Sarah Mackenzie-Dyck , Jennifer Kovacs-Nolan , Marlene Snider , Lorne A. Babiuk , and Sylvia van Drunen Littel-van den Hurk
Clinical and Vaccine Immunology , Volume 21 (4): 463 – Apr 1, 2014

Abstract

Inclusion of the Bovine Neutrophil Beta-Defensin 3 with Glycoprotein D of Bovine Herpesvirus 1 in a DNA Vaccine Modulates Immune Responses of Mice and Cattle Sarah Mackenzie-Dyck a , b , Jennifer Kovacs-Nolan a , Marlene Snider a , Lorne A. Babiuk c and Sylvia van Drunen Littel-van den Hurk a , d a VIDO-Intervac, University of Saskatchewan, Saskatoon, Canada b Veterinary Microbiology, University of Saskatchewan, Saskatoon, Canada c University of Alberta, University Hall, Edmonton, Canada d Microbiology and Immunology, University of Saskatchewan, Saskatoon, Canada W. R. Waters , Editor ABSTRACT Bovine herpesvirus 1 (BoHV-1) causes recurrent respiratory and genital infections in cattle and predisposes them to lethal secondary infections. While modified live and killed BoHV-1 vaccines exist, these are not without problems. Development of an effective DNA vaccine for BoHV-1 has the potential to address these issues. As a strategy to enhance DNA vaccine immunity, a plasmid encoding the bovine neutrophil beta-defensin 3 (BNBD3) as a fusion with truncated glycoprotein D (tgD) and a mix of two plasmids encoding BNBD3 and tgD were tested in mice and cattle.

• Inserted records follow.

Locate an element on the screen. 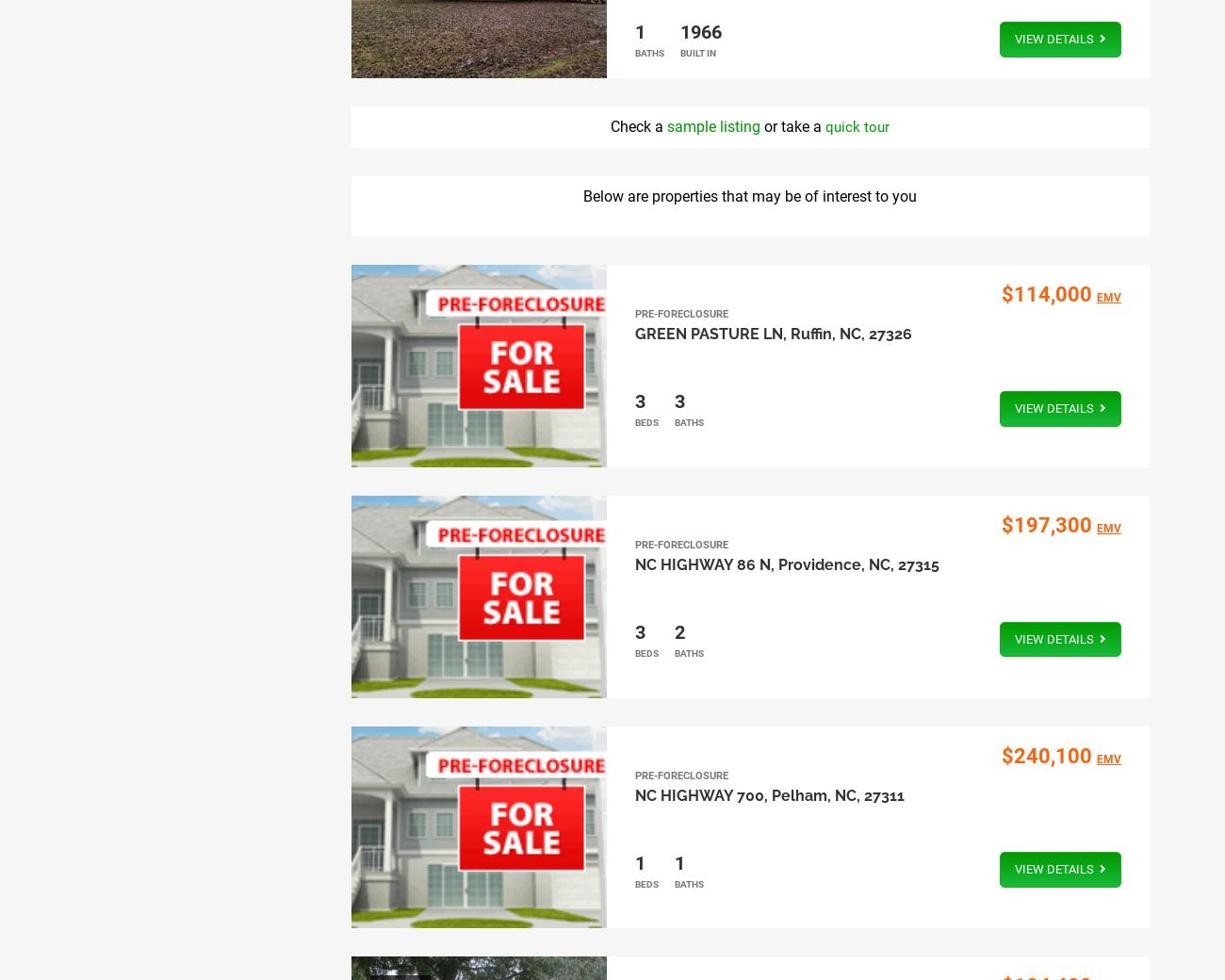  'or take a' is located at coordinates (792, 126).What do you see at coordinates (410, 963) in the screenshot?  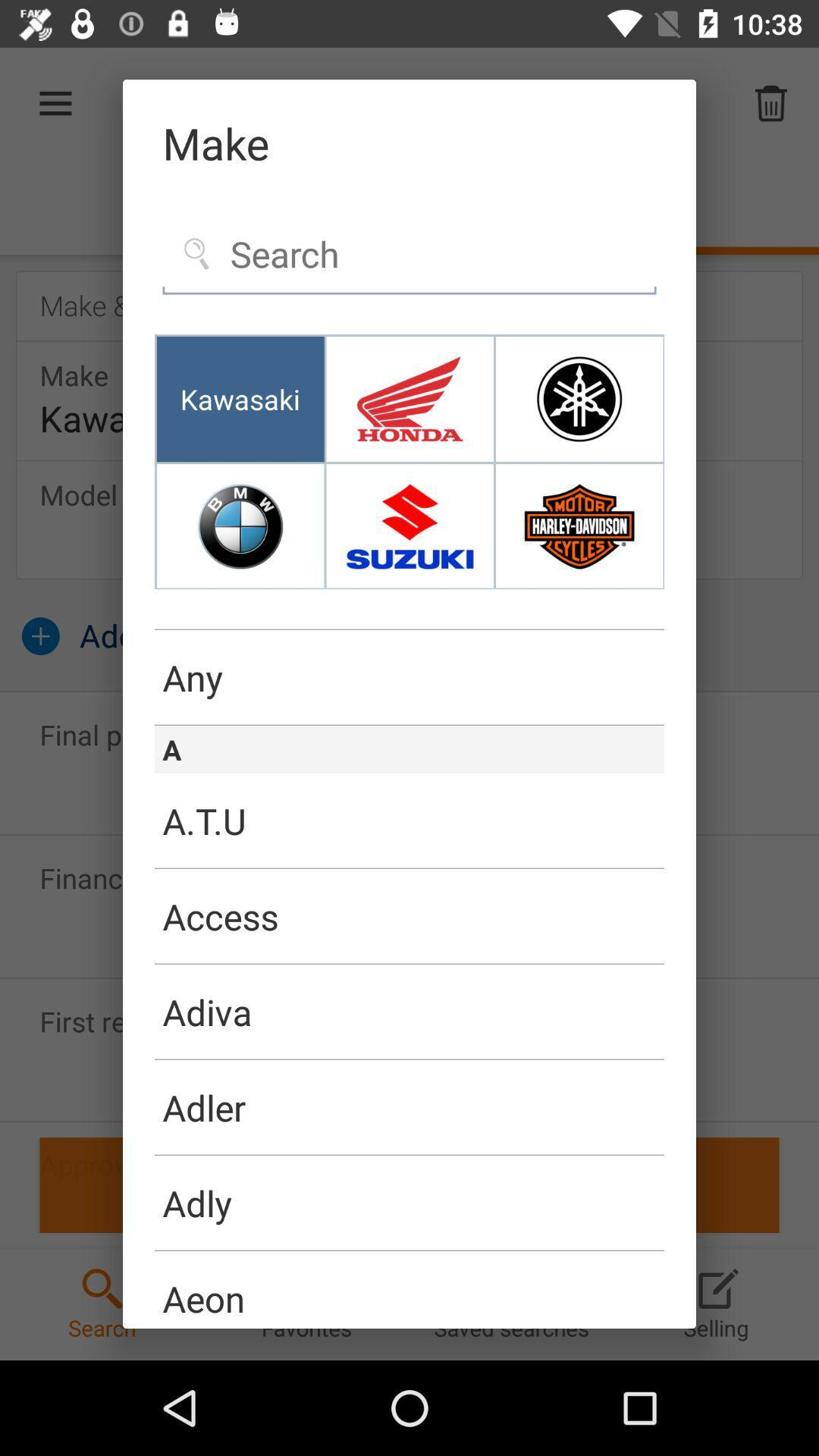 I see `the icon above adiva icon` at bounding box center [410, 963].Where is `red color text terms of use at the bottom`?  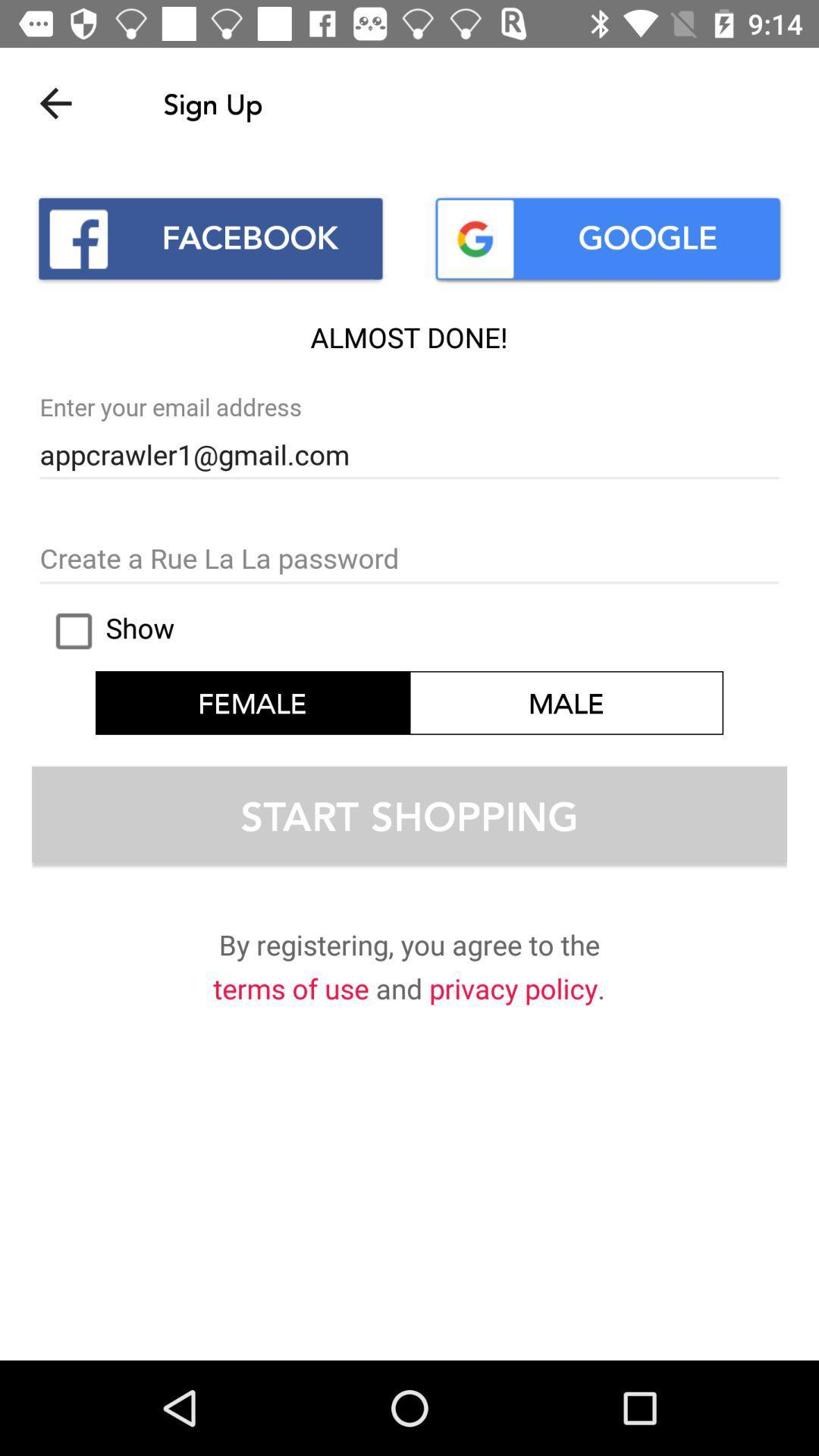 red color text terms of use at the bottom is located at coordinates (291, 992).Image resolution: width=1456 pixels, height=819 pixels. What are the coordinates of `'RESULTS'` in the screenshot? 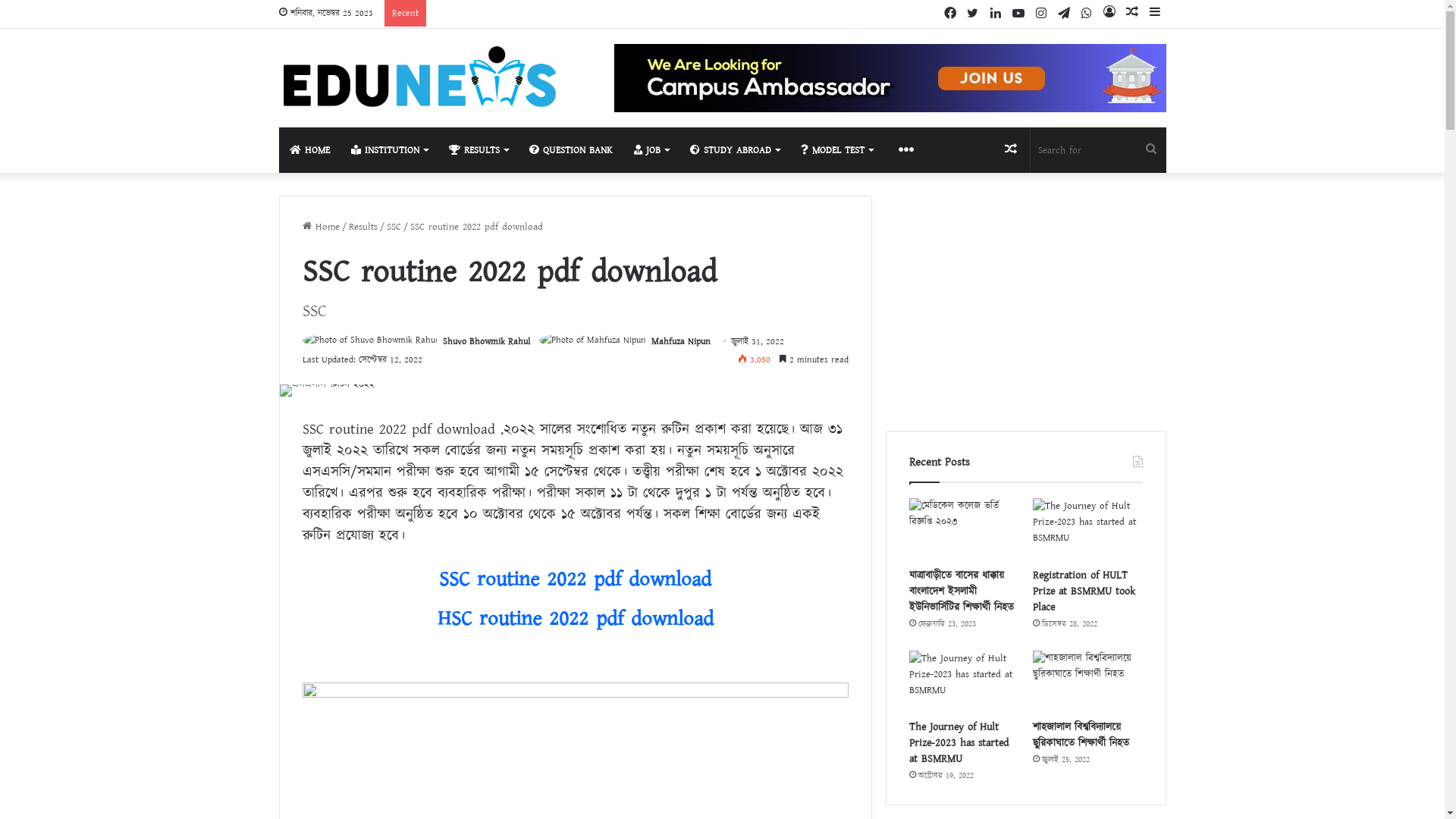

In mice, coadministration of BNBD3 on the separate plasmid enhanced the tgD-induced gamma interferon (IFN-γ) response but not the antibody response. BNBD3 fused to tgD did not affect the antibody levels or the number of IFN-γ-secreting cells but increased the induction of tgD-specific cytotoxic T lymphocytes (CTLs). In cattle, the addition of BNBD3 as a fusion construct also modified the immune response. While the IgG and virus-neutralizing antibody levels were not affected, the number of IFN-γ-secreting cells was increased after BoHV-1 challenge, specifically the CD8 + IFN-γ + T cells, including CD8 + IFN-γ + CD25 + CTLs. While reduced virus shedding, rectal temperature, and weight loss were observed, the level of protection was comparable to that observed in pMASIA-tgD-vaccinated animals. These data show that coadministration of BNBD3 with a protective antigen as a fusion in a DNA vaccine strengthened the Th1 bias and increased cell-mediated immune responses but did not enhance protection from BoHV-1 infection.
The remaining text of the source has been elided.